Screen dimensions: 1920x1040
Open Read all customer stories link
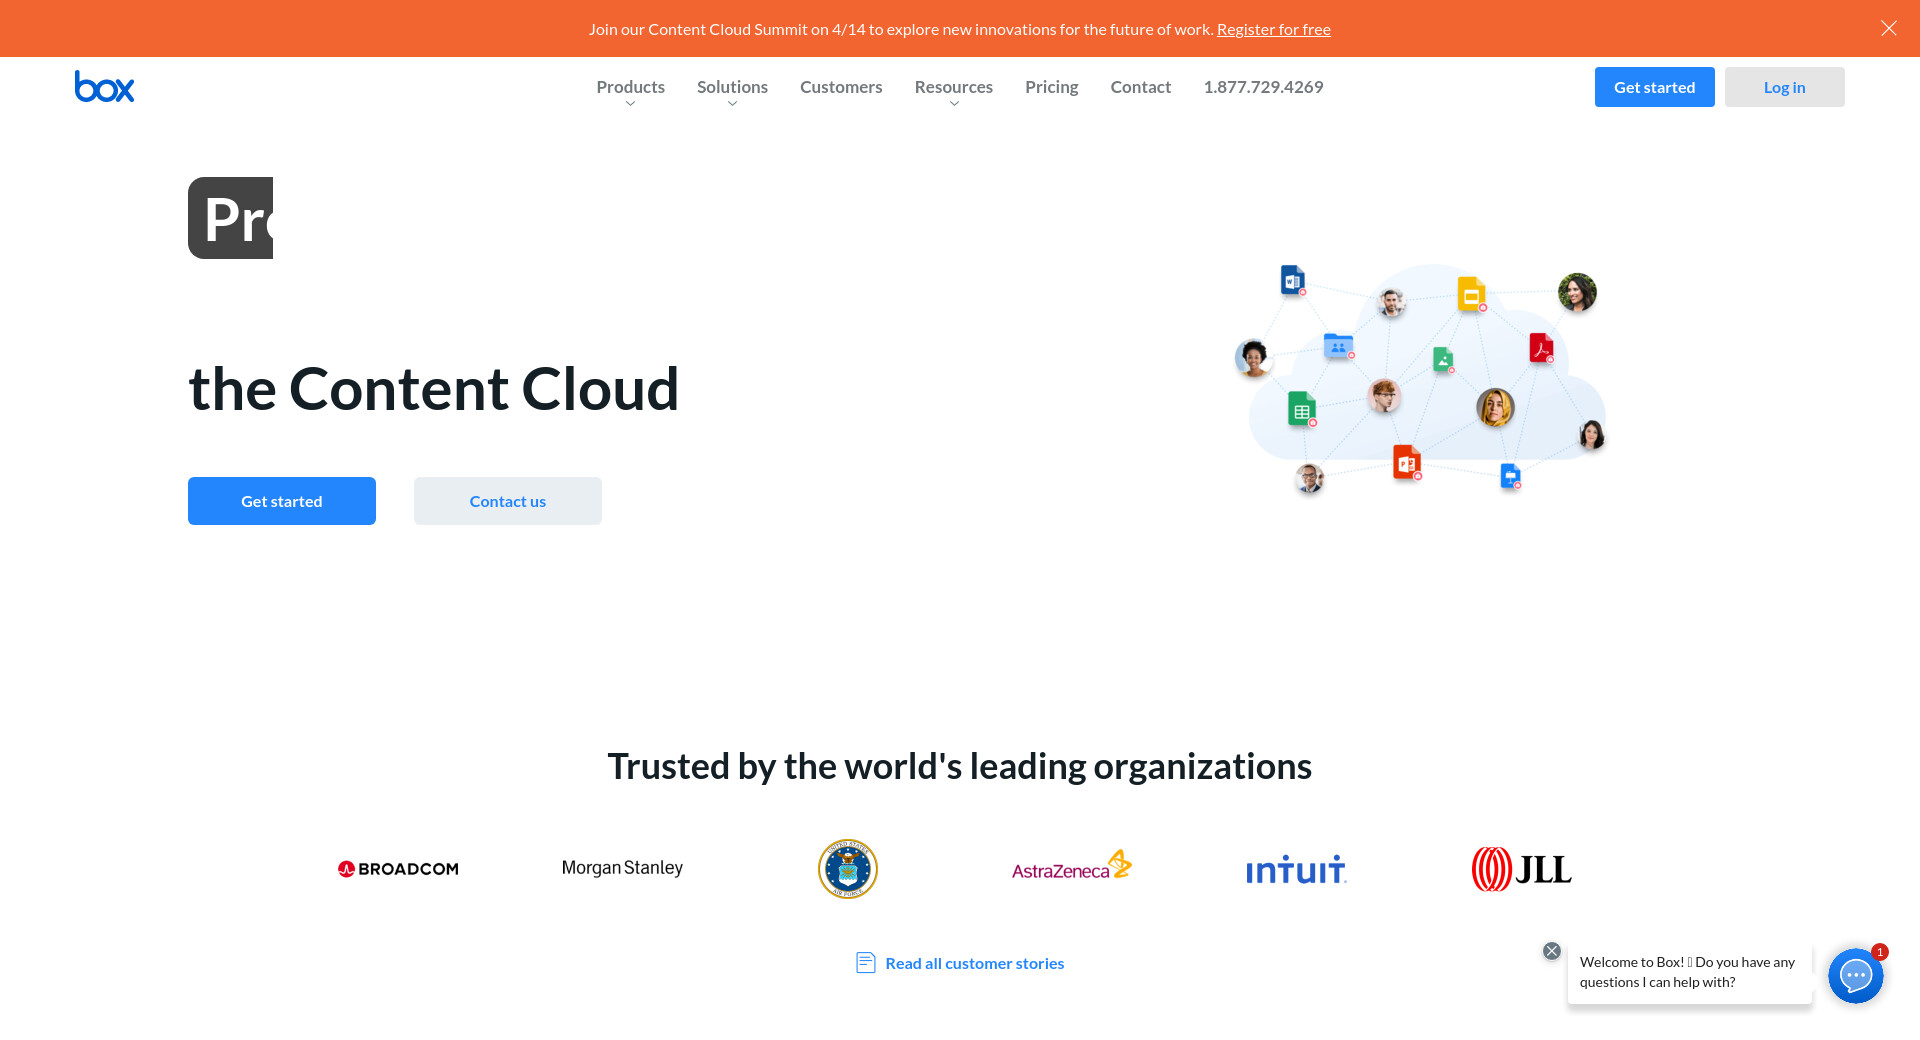click(974, 963)
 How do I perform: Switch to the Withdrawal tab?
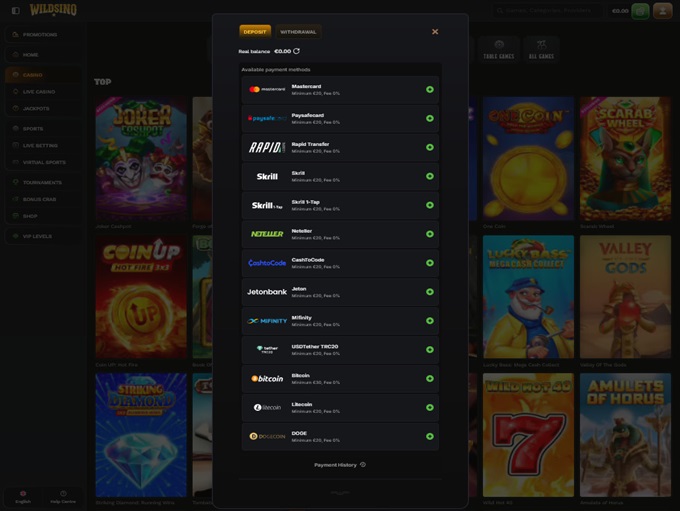point(298,32)
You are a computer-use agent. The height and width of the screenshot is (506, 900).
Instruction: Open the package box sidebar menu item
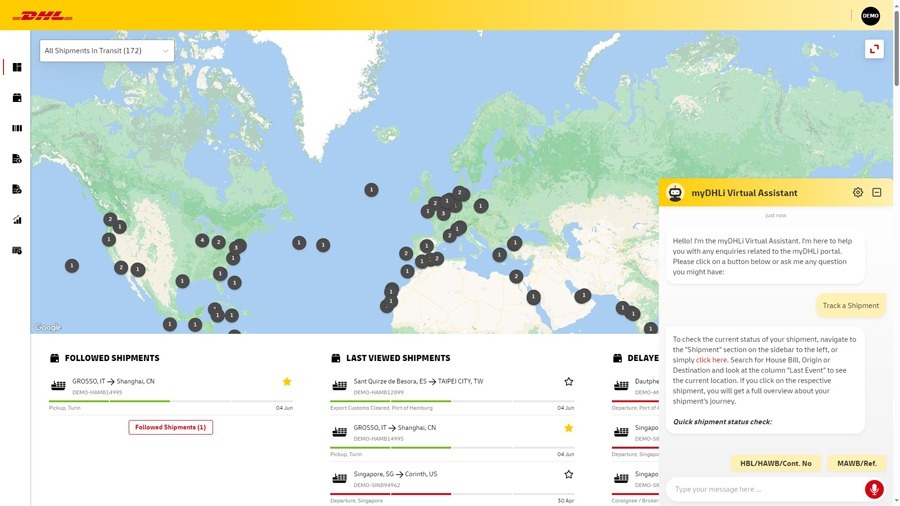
--------------------
-- Activity --
Set down every entry exactly as it appears, but skip the pictures.

-- Response to the task --
Screen dimensions: 1920x1040
Open Read all customer stories link
click(974, 963)
 How do I perform: Switch to the Withdrawal tab?
point(298,32)
You are a computer-use agent. The height and width of the screenshot is (506, 900).
Instruction: Open the package box sidebar menu item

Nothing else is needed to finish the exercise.